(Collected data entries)

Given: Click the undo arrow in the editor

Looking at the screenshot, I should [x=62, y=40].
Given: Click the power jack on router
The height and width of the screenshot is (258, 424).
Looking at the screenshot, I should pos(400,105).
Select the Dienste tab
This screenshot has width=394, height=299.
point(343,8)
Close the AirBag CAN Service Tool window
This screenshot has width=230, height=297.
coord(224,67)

*What you have to do*.
Write out each entry once more, exactly as it was given.

*Answer space*.
Given: Click the undo arrow in the editor

Looking at the screenshot, I should [x=62, y=40].
Given: Click the power jack on router
The height and width of the screenshot is (258, 424).
Looking at the screenshot, I should pos(400,105).
Select the Dienste tab
This screenshot has width=394, height=299.
point(343,8)
Close the AirBag CAN Service Tool window
This screenshot has width=230, height=297.
coord(224,67)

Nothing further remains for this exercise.